■ **What you need to do**:
Arrange the lines of the material running from the line containing "Click the Keyboards device icon" through the line containing "Action: [x=315, y=254]" as a Markdown table with the columns Row and Line. Number each line in the Row column and leave out blank lines.

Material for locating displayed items

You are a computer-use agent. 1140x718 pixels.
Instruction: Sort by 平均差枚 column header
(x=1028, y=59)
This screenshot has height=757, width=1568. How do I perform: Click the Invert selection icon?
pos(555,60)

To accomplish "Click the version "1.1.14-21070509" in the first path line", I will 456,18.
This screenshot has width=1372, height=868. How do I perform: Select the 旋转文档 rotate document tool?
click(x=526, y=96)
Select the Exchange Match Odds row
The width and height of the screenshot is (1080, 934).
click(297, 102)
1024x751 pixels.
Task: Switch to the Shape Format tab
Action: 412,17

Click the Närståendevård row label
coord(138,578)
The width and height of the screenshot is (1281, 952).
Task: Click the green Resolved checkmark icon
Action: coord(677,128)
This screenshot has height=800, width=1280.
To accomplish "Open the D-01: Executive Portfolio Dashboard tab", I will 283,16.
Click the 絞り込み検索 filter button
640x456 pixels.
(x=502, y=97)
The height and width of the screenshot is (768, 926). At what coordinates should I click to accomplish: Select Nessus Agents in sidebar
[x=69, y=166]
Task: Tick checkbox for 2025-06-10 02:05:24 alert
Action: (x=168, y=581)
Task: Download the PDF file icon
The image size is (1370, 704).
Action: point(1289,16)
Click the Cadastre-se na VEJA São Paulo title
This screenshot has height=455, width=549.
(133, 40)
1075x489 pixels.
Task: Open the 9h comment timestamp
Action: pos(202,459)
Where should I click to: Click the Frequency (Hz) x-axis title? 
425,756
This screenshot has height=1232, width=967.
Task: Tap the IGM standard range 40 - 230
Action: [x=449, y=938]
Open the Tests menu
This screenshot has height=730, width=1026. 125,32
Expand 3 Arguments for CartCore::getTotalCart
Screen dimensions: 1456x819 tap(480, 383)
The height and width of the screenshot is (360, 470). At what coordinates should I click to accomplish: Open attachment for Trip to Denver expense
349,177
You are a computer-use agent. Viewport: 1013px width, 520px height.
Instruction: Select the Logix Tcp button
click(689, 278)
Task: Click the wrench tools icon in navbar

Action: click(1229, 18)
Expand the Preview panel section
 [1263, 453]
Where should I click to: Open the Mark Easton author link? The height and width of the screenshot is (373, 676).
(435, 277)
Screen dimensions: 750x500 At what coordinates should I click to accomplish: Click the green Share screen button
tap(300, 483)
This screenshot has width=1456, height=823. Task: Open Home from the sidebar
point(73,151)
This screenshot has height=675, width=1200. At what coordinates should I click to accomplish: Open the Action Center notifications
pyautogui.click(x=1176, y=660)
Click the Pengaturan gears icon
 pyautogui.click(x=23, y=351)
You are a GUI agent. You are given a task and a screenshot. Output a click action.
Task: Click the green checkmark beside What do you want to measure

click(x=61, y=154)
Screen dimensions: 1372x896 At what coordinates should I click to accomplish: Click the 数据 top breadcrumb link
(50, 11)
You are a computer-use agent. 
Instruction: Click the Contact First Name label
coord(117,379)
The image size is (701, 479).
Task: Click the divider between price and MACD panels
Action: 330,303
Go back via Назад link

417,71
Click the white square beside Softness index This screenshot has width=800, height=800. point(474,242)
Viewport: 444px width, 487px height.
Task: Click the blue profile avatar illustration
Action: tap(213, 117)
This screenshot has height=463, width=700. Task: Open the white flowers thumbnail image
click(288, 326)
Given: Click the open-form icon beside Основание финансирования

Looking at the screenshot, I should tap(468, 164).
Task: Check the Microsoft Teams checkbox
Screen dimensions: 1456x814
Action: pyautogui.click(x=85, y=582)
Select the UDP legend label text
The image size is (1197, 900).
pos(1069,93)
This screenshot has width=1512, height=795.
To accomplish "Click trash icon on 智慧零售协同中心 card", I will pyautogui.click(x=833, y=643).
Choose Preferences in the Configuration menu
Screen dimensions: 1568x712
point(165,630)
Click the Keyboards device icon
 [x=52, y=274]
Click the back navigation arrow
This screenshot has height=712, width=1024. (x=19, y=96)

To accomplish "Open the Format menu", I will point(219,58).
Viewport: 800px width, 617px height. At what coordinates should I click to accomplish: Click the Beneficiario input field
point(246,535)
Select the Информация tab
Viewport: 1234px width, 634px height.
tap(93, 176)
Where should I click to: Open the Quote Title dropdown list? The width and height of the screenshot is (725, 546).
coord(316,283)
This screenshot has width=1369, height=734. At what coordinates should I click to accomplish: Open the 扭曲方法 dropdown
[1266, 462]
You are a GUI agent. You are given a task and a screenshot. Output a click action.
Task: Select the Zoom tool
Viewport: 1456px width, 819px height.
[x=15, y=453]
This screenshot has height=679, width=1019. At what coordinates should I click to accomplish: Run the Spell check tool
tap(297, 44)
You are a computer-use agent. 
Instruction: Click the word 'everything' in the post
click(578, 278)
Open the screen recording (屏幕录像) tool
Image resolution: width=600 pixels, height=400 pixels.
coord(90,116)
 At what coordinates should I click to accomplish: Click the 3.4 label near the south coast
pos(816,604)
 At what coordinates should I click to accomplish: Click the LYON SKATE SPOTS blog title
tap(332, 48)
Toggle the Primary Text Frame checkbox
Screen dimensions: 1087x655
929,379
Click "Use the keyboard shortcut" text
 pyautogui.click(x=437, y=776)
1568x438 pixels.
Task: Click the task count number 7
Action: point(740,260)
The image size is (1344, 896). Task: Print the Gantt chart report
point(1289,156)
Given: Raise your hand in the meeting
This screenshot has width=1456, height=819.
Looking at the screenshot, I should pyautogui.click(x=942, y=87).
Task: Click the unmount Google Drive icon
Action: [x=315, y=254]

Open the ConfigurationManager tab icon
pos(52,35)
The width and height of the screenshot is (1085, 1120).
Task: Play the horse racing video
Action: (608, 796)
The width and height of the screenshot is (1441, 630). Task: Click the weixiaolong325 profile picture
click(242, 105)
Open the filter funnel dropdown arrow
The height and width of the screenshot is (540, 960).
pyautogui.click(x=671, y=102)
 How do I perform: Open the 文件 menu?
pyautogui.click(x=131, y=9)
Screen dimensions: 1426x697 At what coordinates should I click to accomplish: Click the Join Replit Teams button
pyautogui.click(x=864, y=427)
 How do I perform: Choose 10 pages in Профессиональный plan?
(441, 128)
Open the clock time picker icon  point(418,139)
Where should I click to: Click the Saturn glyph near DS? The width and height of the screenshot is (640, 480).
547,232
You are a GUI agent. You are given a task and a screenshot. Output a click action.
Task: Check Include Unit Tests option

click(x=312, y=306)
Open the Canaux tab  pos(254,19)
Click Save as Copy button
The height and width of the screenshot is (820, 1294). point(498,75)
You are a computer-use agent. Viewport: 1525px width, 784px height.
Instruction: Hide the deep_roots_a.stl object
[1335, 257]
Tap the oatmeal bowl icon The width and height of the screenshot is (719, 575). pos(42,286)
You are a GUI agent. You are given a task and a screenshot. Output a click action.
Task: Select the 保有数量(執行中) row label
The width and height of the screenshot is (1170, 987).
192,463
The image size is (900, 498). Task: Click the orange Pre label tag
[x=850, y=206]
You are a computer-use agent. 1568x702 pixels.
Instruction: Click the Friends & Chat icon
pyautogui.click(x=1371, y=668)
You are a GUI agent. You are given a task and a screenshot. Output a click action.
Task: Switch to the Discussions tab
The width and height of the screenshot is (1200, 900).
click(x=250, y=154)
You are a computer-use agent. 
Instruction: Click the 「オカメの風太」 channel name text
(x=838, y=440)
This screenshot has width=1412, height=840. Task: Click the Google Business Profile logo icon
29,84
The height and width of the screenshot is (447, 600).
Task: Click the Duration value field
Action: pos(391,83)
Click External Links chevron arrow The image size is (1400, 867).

■ **Written answer**:
| Row | Line |
|---|---|
| 1 | Click the Keyboards device icon |
| 2 |  [x=52, y=274] |
| 3 | Click the back navigation arrow |
| 4 | This screenshot has height=712, width=1024. (x=19, y=96) |
| 5 | To accomplish "Open the Format menu", I will point(219,58). |
| 6 | Viewport: 800px width, 617px height. At what coordinates should I click to accomplish: Click the Beneficiario input field |
| 7 | point(246,535) |
| 8 | Select the Информация tab |
| 9 | Viewport: 1234px width, 634px height. |
| 10 | tap(93, 176) |
| 11 | Where should I click to: Open the Quote Title dropdown list? The width and height of the screenshot is (725, 546). |
| 12 | coord(316,283) |
| 13 | This screenshot has width=1369, height=734. At what coordinates should I click to accomplish: Open the 扭曲方法 dropdown |
| 14 | [1266, 462] |
| 15 | You are a GUI agent. You are given a task and a screenshot. Output a click action. |
| 16 | Task: Select the Zoom tool |
| 17 | Viewport: 1456px width, 819px height. |
| 18 | [x=15, y=453] |
| 19 | This screenshot has height=679, width=1019. At what coordinates should I click to accomplish: Run the Spell check tool |
| 20 | tap(297, 44) |
| 21 | You are a computer-use agent.  |
| 22 | Instruction: Click the word 'everything' in the post |
| 23 | click(578, 278) |
| 24 | Open the screen recording (屏幕录像) tool |
| 25 | Image resolution: width=600 pixels, height=400 pixels. |
| 26 | coord(90,116) |
| 27 |  At what coordinates should I click to accomplish: Click the 3.4 label near the south coast |
| 28 | pos(816,604) |
| 29 |  At what coordinates should I click to accomplish: Click the LYON SKATE SPOTS blog title |
| 30 | tap(332, 48) |
| 31 | Toggle the Primary Text Frame checkbox |
| 32 | Screen dimensions: 1087x655 |
| 33 | 929,379 |
| 34 | Click "Use the keyboard shortcut" text |
| 35 |  pyautogui.click(x=437, y=776) |
| 36 | 1568x438 pixels. |
| 37 | Task: Click the task count number 7 |
| 38 | Action: point(740,260) |
| 39 | The image size is (1344, 896). Task: Print the Gantt chart report |
| 40 | point(1289,156) |
| 41 | Given: Raise your hand in the meeting |
| 42 | This screenshot has width=1456, height=819. |
| 43 | Looking at the screenshot, I should pyautogui.click(x=942, y=87). |
| 44 | Task: Click the unmount Google Drive icon |
| 45 | Action: [x=315, y=254] |